We further examined the specific association between the core genes and these immune subsets (Supplementary Table S5). While CD36 and ABCB1 generally correlated with myeloid and resting lymphocyte subsets, EIF4EBP1 exhibited a strong positive correlation with adaptive immune components—specifically plasma cells, activated CD4 + memory T cells, and M1 macrophages—and a negative correlation with monocytes and M2 macrophages (Figure 7D). This distinct pattern suggests that EIF4EBP1 upregulation in the tumor milieu is closely linked to an adaptive-skewed, yet potentially remodeled and dysregulated, immune microenvironment.

We employed two-sample MR to investigate the causal relationship between genetically predicted EIF4EBP1 expression and NSCLC risk using summary statistics from the FinnGen R12 release (Supplementary Table S6). Using rs28565141 as a valid genetic instrument (F-statistic = 28.622), we found that genetically predicted higher expression of EIF4EBP1 was causally associated with an increased risk of LUAD (β_MR = 1.434, SE = 0.635, p = 0.024; OR = 4.196, 95% CI: 1.209–14.565) (Figure 8A). In contrast, no significant causal effect was observed for LUSC (β_MR = −0.130, SE = 0.692, p = 0.851; OR = 0.878, 95% CI: 0.226–3.412) (Figure 8B). These findings provide genetic support consistent with a subtype-specific association, implicating EIF4EBP1 as a candidate contributor to LUAD risk.

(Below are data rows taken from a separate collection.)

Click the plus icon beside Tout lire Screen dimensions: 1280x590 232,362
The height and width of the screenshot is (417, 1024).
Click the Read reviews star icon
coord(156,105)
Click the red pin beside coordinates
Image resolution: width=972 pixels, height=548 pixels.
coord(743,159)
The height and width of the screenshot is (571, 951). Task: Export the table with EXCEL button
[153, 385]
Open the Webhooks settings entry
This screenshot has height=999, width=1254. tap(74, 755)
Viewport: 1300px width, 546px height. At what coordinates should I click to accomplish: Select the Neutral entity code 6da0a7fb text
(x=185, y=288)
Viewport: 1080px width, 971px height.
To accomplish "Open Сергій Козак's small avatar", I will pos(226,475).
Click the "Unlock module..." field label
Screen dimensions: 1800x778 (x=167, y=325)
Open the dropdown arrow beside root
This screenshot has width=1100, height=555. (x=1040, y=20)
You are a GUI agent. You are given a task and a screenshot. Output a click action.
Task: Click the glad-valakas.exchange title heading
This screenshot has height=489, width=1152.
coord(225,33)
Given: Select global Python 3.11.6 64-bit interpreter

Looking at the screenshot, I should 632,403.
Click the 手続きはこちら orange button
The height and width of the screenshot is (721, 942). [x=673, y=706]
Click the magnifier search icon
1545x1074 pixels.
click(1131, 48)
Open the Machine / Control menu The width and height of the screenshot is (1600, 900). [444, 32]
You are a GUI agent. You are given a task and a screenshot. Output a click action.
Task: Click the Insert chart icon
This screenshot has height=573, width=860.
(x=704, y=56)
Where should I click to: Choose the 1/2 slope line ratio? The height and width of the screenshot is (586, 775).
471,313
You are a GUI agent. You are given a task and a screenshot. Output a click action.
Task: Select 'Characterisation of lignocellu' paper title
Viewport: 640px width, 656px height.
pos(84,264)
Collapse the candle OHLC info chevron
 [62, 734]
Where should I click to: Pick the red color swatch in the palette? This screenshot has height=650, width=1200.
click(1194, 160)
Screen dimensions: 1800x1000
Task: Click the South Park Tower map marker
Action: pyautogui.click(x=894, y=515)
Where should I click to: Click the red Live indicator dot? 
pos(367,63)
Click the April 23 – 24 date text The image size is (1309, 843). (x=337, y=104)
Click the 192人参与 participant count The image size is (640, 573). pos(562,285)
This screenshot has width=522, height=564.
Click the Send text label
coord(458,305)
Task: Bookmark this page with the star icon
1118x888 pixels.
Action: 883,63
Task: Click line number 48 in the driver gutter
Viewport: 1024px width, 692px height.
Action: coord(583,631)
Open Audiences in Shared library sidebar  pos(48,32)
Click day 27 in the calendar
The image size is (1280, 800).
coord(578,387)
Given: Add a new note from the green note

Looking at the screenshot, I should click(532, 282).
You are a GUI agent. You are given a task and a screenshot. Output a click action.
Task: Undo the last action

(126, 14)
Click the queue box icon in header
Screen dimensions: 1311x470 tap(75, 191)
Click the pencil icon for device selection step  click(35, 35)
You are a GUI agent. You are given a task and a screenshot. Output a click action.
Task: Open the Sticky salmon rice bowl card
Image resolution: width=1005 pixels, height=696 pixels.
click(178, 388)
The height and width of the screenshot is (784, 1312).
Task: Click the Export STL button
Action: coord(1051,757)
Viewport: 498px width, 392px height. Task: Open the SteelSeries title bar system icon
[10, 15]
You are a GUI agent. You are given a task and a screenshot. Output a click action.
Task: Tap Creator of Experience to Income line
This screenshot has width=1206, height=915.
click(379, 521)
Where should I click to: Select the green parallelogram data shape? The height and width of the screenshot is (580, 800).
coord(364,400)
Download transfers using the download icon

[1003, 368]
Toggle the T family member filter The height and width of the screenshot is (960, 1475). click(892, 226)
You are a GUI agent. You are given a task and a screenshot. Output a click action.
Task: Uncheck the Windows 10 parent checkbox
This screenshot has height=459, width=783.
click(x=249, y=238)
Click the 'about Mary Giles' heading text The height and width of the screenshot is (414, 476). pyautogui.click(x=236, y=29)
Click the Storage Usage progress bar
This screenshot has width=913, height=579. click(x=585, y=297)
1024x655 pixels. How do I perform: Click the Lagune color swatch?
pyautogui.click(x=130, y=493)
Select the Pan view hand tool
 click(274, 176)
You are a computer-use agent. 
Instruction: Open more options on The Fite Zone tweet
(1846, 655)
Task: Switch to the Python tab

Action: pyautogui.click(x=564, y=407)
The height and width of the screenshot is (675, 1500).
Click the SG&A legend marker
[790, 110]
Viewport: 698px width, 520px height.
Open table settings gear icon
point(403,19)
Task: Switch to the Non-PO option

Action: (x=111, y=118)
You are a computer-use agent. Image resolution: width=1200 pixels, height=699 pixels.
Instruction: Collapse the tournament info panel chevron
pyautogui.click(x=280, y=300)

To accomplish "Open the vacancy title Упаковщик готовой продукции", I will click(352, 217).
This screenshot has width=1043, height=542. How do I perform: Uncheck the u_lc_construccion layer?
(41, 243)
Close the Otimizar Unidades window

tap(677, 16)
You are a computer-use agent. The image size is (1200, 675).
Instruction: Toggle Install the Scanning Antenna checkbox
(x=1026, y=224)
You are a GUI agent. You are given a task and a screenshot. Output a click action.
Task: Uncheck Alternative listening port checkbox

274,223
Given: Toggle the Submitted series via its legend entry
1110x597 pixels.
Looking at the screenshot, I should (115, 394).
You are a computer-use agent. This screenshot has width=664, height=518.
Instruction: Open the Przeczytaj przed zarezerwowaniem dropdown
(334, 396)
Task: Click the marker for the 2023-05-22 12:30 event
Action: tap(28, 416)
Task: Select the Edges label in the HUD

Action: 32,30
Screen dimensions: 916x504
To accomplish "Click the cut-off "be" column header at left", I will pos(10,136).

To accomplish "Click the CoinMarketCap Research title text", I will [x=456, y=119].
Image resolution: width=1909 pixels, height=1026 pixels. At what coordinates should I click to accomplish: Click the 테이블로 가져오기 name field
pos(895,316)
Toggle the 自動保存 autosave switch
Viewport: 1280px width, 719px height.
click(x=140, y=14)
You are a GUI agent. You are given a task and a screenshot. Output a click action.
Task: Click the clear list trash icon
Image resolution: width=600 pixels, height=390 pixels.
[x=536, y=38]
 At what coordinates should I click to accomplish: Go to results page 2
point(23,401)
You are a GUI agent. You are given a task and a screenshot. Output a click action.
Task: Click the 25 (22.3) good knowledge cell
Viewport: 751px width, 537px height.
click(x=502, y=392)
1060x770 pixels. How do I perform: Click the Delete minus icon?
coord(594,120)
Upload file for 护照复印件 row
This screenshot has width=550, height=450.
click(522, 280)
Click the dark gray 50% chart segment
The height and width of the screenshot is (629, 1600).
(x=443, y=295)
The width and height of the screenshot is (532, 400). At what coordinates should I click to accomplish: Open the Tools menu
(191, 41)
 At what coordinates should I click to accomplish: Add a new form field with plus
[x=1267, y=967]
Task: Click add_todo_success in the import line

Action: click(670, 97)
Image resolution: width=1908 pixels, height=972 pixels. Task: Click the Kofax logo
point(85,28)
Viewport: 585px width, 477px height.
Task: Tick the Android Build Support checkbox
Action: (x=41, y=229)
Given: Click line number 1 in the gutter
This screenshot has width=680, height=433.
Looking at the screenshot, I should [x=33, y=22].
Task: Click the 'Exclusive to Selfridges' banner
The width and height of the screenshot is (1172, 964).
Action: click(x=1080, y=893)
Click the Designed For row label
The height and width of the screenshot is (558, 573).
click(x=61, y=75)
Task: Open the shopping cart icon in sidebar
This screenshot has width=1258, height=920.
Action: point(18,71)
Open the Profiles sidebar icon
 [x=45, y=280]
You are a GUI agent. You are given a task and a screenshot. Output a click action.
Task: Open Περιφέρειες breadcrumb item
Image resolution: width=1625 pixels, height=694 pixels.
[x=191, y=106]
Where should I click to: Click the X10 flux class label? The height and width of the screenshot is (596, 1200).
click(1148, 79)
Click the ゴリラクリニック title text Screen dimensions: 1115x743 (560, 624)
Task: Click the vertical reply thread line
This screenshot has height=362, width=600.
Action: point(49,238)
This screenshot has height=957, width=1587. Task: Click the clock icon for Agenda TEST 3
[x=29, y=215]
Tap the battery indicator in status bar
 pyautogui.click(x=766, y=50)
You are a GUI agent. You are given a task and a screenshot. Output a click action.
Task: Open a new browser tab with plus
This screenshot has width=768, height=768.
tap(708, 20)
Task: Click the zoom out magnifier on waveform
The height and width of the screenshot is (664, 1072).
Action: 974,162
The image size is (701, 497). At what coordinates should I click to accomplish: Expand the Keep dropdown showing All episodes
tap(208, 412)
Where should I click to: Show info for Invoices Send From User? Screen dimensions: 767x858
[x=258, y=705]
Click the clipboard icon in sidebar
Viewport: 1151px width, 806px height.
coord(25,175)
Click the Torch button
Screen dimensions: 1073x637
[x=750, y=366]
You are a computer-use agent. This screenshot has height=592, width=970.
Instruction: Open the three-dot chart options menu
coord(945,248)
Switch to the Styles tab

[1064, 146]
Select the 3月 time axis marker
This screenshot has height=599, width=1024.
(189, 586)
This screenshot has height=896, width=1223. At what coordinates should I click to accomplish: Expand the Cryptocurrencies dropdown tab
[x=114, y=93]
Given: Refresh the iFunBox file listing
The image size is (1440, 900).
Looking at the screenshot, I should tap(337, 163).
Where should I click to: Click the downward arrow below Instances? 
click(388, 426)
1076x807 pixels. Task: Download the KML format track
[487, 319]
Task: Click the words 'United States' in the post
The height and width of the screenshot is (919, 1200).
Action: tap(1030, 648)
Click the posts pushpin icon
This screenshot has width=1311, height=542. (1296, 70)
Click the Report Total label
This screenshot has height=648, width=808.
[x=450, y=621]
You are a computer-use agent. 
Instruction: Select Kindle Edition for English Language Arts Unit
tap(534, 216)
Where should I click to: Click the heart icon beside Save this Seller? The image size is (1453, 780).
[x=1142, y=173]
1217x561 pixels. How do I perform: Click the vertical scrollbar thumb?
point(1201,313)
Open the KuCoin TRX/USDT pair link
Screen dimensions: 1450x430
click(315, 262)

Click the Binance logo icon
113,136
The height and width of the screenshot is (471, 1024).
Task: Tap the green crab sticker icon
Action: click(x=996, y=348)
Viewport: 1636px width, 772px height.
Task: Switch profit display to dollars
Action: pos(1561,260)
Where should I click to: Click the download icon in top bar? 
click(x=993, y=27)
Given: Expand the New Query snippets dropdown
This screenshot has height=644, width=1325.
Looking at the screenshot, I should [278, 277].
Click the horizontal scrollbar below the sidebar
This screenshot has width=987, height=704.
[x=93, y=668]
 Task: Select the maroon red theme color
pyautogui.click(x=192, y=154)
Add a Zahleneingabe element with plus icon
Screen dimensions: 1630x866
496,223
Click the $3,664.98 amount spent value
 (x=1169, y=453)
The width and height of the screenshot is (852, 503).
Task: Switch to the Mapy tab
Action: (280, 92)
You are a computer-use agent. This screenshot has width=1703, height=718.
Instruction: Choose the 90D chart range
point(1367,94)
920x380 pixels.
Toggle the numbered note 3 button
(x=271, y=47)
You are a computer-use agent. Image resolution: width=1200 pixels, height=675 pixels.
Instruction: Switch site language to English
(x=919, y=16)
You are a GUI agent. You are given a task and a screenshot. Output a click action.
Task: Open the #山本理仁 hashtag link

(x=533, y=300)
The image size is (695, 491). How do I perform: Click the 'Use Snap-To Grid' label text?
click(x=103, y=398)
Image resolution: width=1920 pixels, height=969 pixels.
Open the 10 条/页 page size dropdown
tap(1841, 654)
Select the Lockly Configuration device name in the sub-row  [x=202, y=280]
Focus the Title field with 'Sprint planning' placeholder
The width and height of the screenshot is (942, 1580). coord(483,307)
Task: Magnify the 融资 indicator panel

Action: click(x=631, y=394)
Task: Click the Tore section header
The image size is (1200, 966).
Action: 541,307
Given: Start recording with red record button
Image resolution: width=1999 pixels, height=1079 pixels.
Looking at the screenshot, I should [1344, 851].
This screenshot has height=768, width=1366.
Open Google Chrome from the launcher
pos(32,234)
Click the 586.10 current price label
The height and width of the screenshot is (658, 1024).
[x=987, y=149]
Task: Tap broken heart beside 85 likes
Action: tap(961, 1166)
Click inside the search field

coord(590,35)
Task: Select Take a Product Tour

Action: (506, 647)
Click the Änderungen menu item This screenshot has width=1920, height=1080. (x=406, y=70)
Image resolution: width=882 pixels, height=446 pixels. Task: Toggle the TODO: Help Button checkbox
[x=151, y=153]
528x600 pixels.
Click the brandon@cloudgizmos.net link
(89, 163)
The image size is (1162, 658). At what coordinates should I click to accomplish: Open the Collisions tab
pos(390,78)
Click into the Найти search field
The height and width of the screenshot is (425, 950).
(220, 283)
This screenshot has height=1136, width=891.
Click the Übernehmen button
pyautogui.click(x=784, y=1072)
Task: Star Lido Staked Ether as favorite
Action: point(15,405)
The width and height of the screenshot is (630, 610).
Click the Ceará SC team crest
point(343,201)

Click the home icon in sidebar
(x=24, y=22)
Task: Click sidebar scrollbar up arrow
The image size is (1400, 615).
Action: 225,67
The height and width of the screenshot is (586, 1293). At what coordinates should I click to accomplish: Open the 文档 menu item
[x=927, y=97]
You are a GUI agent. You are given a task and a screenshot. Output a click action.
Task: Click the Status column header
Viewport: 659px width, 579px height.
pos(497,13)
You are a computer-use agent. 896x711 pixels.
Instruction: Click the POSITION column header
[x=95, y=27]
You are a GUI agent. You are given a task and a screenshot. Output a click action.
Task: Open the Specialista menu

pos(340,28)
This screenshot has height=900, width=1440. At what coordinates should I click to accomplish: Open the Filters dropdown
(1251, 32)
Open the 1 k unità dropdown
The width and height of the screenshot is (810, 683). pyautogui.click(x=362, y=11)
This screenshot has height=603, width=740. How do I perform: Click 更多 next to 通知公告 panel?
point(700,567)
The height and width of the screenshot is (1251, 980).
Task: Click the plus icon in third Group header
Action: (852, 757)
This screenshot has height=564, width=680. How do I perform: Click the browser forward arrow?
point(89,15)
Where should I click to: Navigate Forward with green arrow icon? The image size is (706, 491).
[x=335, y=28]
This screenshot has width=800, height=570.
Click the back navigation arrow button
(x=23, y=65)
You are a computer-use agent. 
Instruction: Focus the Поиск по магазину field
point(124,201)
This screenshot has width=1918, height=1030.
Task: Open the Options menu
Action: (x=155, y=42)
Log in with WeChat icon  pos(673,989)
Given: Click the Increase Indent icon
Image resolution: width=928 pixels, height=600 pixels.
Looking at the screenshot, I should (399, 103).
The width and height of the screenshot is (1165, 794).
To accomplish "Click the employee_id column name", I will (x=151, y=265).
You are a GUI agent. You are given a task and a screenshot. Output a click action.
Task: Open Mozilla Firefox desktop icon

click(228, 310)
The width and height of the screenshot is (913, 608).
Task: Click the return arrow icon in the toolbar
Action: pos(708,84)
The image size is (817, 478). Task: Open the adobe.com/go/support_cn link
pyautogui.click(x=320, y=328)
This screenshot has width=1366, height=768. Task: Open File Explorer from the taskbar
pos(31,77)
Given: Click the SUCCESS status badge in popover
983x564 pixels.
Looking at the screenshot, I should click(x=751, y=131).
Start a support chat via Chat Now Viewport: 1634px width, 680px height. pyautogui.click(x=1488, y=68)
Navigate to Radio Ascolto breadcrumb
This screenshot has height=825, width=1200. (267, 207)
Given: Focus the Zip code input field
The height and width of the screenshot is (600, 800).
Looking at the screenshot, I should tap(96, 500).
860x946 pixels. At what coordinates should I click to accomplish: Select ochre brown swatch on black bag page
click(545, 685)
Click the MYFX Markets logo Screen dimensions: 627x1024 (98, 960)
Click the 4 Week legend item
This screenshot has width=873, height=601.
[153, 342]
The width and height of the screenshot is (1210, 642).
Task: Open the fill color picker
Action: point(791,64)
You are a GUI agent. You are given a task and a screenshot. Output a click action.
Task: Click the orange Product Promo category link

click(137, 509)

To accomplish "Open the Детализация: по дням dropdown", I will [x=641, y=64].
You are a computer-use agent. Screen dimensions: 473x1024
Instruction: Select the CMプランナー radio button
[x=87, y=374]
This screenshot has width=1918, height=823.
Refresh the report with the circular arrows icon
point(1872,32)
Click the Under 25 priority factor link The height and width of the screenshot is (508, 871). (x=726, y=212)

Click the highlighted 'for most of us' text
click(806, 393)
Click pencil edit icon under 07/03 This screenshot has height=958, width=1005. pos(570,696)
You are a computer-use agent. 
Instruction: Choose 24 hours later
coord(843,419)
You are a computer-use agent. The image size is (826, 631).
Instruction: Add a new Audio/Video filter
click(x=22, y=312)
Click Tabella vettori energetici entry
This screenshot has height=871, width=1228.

To assess the structural basis of the direct PFOS-EIF4EBP1 interaction, we performed molecular docking simulations. PFOS was predicted to occupy a shallow groove on the EIF4EBP1 surface, adopting an extended conformation stabilized by a mixture of hydrophobic and polar residues (Figure 9A).

Detailed analysis of the binding interface revealed a network of stabilizing interactions (Figures 9B, 10). The terminal polar group of PFOS forms critical hydrogen bonds with the side-chain amide of Gln187, the carboxylate of Asp44A, and the amine of Lys88A (H-bond distances 1.9–3.1 Å). Notably, the interaction with Lys88A exhibits partial salt-bridge character. Beyond polar contacts, the hydrophobic fluoroalkyl tail of PFOS engages in extensive van der Waals interactions and parallel π–π stacking with the indole rings of Trp43A and Trp89A. This cooperative network of hydrogen bonds, hydrophobic contacts, and stacking interactions suggests that PFOS can form a stable, non-covalent complex with EIF4EBP1, potentially modulating its functional state.

Integrating the findings from multi-omic analyses, we constructed a putative AOP linking chronic PFOS exposure to NSCLC pathogenesis. In this framework, the molecular initiating event (MIE) involves the direct binding of PFOS to core targets such as EIF4EBP1. This interaction is hypothesized to elicit downstream key events (KEs), potentially culminating in NSCLC initiation/progression and therapy resistance. These molecular and pathway-level changes propagate to cellular responses, specifically the remodeling of the tumor immune microenvironment toward a dysregulated adaptive state. Collectively, this cascade of events culminates in the adverse outcome (AO) of NSCLC initiation, progression, and potential therapy resistance (Figure 11).